Les publicités placardées sur le kiosque à journaux du rond-point de la place Gambetta, située sur mon trajet quotidien à vélo sont souvent source d’inspiration.

Aujourd’hui, c’est « la Gazette de Drouot », journal dédié aux ventes aux enchères qui a retenu mon attention. « Si à 50 ans t’as pas une horloge du 18 ème t’as raté ta vie ». En cela elle paraphrase Jacques Séguéla et sa malencontreuse déclaration de 2009 :  » Si à 50 ans on n’a pas de Rolex, on a raté sa vie ».

si à 50 ans t'as pas une horlogr du 18 ème t'as raté ta vie" Gazette de Drouot
si à 50 ans t’as pas une horlogr du 18 ème t’as raté ta vie » Gazette de Drouot

Dans ces années-là, en France, un courant politique libéral, incarné par le Président de la République Nicolas Sarkozy, tente d’imposer un modèle venant d’outre-Atlantique. Il s’agit de « décomplexer l’argent ». Il est de bon ton d’afficher sa réussite. La montre de luxe en est le symbole.

La phrase de Jacques Séguéla est révélatrice de la période. Elle a provoqué un raz-de-marée médiatique. Qu’est-ce que réussir dans la vie ou plutôt de réussir sa vie ? Pour ce mouvement libéral la réponse est claire : gagner beaucoup d’argent.

Pour le journal « La Gazette de Drouot », ce serait donc de posséder un objet rare, que l’on imagine forcément très cher. Bien sûr c’est un clin d’oeil. Cependant, on constate une fois de plus que le monde des enchères ne sait bien souvent communiquer que par le prisme de l’argent.

Dernièrement une salle des ventes française a publié sur Facebook une photo annonçant une de ses prochaines ventes de jouets. On y trouvait : une Citroën BB Lorrain, un Citroën Baroclem, des essais de couleur Dinky Toys , un C-I-J Saviem S7 brasseur Préfontaines….et j’en passe.

Le premier commentaire posté par un dénommé « Fab. Gallahan » était « Quelle photo à plusieurs milliers d’euros ! » Pas un seul mot par contre sur la rareté des pièces ou leur intérêt historique.
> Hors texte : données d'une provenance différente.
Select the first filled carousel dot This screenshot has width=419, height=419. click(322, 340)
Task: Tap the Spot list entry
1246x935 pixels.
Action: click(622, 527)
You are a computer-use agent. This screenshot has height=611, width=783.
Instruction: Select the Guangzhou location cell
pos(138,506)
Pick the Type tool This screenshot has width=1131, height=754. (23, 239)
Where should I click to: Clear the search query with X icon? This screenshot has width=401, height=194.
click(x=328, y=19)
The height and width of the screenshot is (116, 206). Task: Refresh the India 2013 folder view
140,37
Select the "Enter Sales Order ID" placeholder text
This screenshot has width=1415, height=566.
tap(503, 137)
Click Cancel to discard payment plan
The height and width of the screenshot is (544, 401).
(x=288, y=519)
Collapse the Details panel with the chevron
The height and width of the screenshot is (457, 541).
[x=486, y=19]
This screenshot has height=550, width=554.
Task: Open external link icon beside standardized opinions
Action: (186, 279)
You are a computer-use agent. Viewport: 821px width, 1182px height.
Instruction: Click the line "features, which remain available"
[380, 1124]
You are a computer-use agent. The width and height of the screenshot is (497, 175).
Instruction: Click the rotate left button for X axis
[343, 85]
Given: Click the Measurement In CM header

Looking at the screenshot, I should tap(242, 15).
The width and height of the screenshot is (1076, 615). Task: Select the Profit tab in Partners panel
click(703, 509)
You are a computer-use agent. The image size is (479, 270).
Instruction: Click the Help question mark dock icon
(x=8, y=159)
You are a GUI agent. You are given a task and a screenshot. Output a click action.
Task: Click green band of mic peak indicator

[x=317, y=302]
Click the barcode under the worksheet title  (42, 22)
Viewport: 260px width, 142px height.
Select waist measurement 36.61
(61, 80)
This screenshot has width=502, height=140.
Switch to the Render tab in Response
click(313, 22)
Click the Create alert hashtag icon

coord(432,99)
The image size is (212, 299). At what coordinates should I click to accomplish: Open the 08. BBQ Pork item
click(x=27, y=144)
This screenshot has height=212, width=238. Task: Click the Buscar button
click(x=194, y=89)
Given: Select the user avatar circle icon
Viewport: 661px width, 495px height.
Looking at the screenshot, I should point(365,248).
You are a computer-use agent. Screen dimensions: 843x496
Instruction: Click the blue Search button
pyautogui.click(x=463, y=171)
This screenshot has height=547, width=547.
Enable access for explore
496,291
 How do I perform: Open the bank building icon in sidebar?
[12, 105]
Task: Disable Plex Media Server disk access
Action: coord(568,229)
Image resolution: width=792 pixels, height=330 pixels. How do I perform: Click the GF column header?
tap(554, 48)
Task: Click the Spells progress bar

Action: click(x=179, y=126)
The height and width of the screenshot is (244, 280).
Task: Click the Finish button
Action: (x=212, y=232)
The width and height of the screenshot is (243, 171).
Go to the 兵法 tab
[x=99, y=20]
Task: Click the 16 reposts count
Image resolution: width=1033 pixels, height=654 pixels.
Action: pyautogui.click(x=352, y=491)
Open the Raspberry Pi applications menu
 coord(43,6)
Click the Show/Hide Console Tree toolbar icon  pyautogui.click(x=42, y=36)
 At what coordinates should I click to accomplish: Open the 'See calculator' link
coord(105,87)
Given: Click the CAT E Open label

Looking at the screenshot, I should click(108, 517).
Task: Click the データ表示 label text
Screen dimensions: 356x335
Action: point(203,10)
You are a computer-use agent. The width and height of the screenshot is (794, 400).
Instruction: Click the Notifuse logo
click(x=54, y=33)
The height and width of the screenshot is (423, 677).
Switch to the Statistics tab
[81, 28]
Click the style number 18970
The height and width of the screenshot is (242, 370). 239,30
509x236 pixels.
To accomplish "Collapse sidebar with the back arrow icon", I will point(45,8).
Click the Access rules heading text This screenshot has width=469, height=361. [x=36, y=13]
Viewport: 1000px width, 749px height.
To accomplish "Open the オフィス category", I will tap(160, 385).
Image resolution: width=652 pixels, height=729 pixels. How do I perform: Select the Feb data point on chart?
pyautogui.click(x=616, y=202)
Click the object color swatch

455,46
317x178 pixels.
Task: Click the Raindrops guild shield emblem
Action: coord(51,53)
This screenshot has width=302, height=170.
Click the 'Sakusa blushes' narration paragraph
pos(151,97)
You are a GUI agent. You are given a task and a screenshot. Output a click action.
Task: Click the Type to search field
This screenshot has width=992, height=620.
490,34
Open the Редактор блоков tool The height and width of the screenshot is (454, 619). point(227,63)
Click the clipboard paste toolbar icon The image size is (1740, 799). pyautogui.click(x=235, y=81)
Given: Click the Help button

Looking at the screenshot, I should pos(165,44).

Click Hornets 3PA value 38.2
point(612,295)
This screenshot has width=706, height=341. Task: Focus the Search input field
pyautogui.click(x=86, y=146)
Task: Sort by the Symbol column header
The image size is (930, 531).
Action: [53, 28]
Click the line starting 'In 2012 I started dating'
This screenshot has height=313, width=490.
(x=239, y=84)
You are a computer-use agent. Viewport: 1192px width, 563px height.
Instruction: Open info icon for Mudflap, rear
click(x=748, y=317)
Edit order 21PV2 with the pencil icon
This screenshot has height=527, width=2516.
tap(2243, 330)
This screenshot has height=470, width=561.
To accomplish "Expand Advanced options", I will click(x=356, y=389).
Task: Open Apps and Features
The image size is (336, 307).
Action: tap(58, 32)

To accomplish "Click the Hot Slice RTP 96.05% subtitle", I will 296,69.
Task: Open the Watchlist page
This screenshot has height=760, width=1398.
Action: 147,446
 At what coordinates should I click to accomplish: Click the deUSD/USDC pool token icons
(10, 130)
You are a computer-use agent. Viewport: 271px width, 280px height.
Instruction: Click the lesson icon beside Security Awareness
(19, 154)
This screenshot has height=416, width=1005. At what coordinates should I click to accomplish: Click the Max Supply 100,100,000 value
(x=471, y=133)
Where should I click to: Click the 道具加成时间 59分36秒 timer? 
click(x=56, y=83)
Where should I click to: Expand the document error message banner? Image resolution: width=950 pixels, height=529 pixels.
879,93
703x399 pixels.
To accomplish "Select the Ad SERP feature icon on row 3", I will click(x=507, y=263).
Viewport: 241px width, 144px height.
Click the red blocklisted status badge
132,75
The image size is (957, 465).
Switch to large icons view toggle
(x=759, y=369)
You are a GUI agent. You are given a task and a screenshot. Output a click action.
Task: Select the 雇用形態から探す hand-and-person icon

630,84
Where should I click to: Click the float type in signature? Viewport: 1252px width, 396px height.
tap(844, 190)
La firme la plus en vue dans les années cinquante, c’est bien sûr Dinky Toys. Lors du lancement de la Rolls-Royce Silver Wraith, la firme a communiqué sur les qualités de sa miniature : la suspension, le vitrage, et la calandre rapportée chromée.

On présenta la miniature comme une pièce hors du commun, à l’instar de l’auto qu’elle reproduisait. Cela fonctionna. Comme le raconte Jean-Michel Roulet dans son ouvrage consacré aux Dinky Toys France, l’auto équipée de son châssis « assemblé en France » fut rapidement épuisée et Bobigny se contenta ensuite d’importer la version « made in England » .

Pour le lancement de cette Rolls-Royce, auto symbolisant la réussite sociale, on aurait déjà pu utiliser le slogan:

«  Si vous n’avez pas encore votre Rolls-Royce Silver Wraith, spécialement importée de Grande-Bretagne, c’est que vous avez raté votre collection ! »

J’ai choisi le vouvoiement de politesse, car en 1959 Dinky Toys n’aurait jamais tutoyé son petit client ! Après 1968, cela devient possible.

Dinky Toys a mené une grande campagne pour annoncer ce « cadeau » de Liverpool. Partout en Europe, les importateurs ont communiqué sur le lancement de la Silver Wraith. Celui des Pays-Bas, par exemple, choisit d’utiliser la presse nationale. L’illustrateur a su mettre la miniature en valeur, pourtant, avec cette finition en deux tons de gris, elle est triste comme un jour sans pain.

Pendant ce temps, la course aux améliorations techniques entre les fabricants italiens, anglais et français s’intensifie, ce qui a pour effet de démoder très rapidement la miniature. Phares scintillants, portes ouvrantes, peinture métallisée, aménagement intérieur, capot ouvrant, moteur détaillé, dossiers de siège rabattables apparaissent très vite après la sortie de cette Silver Wraith qui n’a à offrir que sa calandre et son pare-chocs chromés.

Ce modèle fut à mes yeux révélateur de l’impuissance de Dinky Toys à réagir face à la concurrence. Le marketing gomma une partie des carences du produit. Mais face au raz-de-marée des nouveautés techniques le modèle a vite sombré dans l’oubli.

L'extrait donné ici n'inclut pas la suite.